### TEXT BLOCK

The drum has been an interesting design experience, inspired by Robert Corwan's US ant Sergeant Cuddles a hub motor design was chosen. This is the only method I could have chosen for driving the weapon as space available for electronics within the chassis is required. If one were to make more space all the wheels must be equally moved further out along the original radiating lines from the centre, drastically increasing size for little space gain. With a 2350kv motor the top rpm will be very high, intended to be faster than any vertical spinning weapon of an opponent, thus this is the weapon of choice to deal with verts. The first revision had one end supported by a bearing with the other by the motor alone. Weighing in at 250g, the Grade 12 Titanium drum was too heavy for the 0.125" motor shaft of the X2212 as highlighted by everyone I depicted the design to. After actually doing some research into hub motor design, the CAD was changed to have a 6mm hardened steel shaft run the length of the drum, a bearing on either end to support the drum, the shaft be press fit inside the motor stator and the rotor be fir to the drum and have it's mounts turned out so that it is entirely supported by the drum. The bearings are of a strange size, as the end one is imperial (lying around) and a pair of drums have already been machined.

### DATA SECTION
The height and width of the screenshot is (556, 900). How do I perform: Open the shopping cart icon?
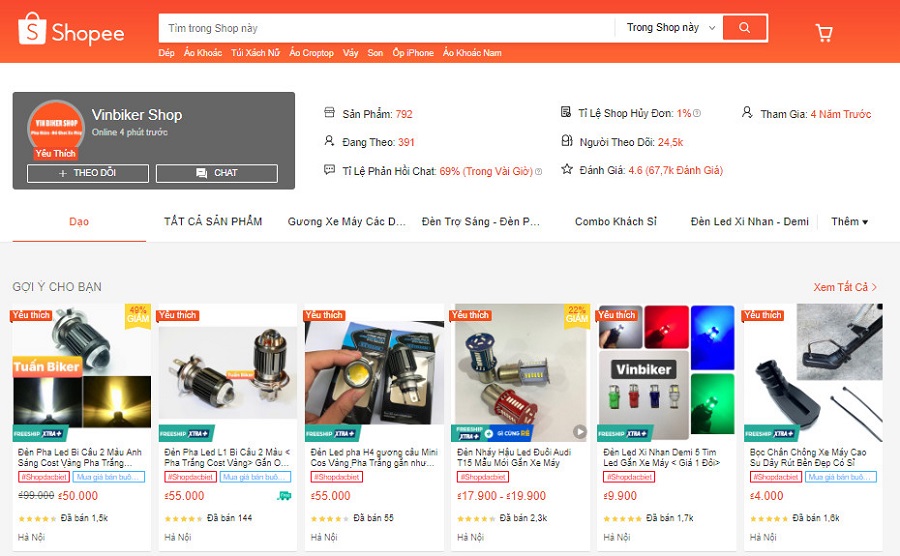pyautogui.click(x=824, y=33)
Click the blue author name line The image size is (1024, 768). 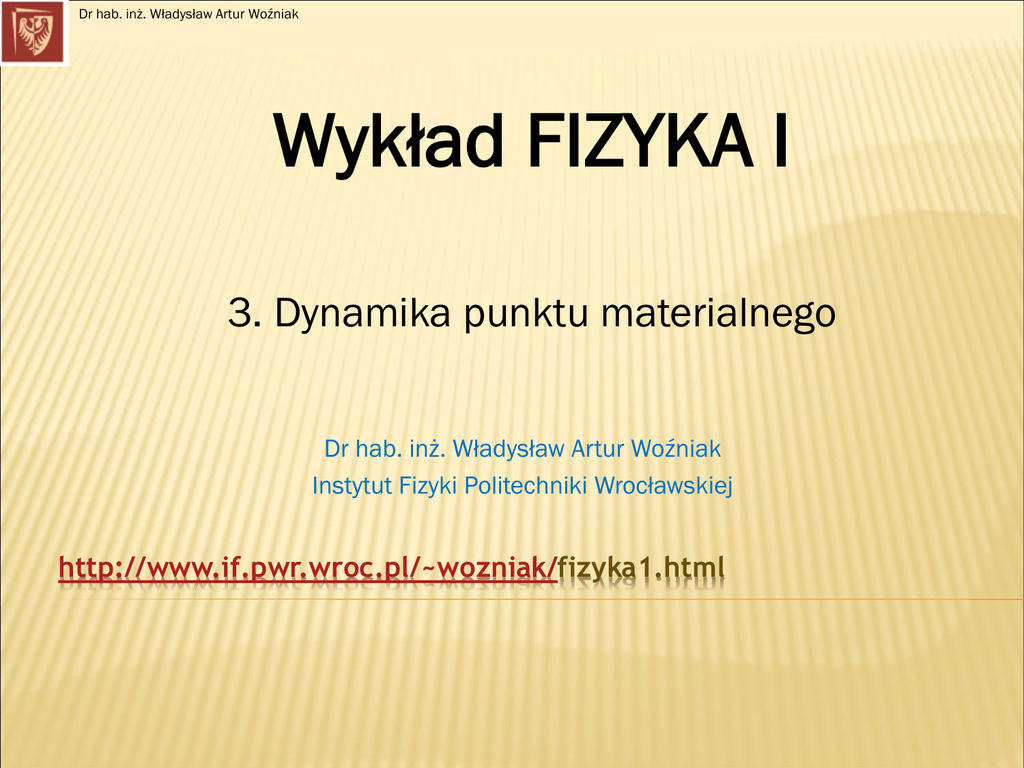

### THE REQUEST
Resume the text on the hub-motor drum weapon, starting right after its last sentence. The material is separate from the text above.

### FINAL RESULT
https://imgur.com/a/FvJ4jnk
For more destructive purposes a new weapon had to be designed around the proper hub motor design. An egg-beater style bar was an obvious choice as the main limiting factor of the drum is the bite - only about 2mm. A pair of matching metric bearings ride the drum on the same 6mm hardened shaft with the same hub motor setup. The middle portion has a much deeper tooth to catch corners or deal with horizontal spinners. Despite being lighter than the titanium drum it has a higher MOI, thus can still be destructive. This part is also very complex, requiring a 5-axis mill to machine without multiple setups. Similar to the drum the 6mm axle is flanged at one end and takes a split pin at the other. This axle is a dead one and rides on the 2mm plate sandwitched between the chassis parts.
A question for anyone reading this, would S7 tool steel be a good material? Some form of carbon steel was obvious but I am not an expert on steel grades.
https://imgur.com/a/eHat7zd
https://imgur.com/a/lQlyu6V
A fork configuration was designed almost purely for dealing with D2 kits and the various gas flippers being developed. Six articulating forks ride on the ground mounted to a large manifold block, held in place with 8mm shafts. I hope for these to be made out of 4mm tool steel but that can be changed due to cost. When the robot is inverted the forks will fall into place, causing no change to their effectiveness. A version of the forks without tines will be made to handle horizontal spinners in the rare occurrence they are required.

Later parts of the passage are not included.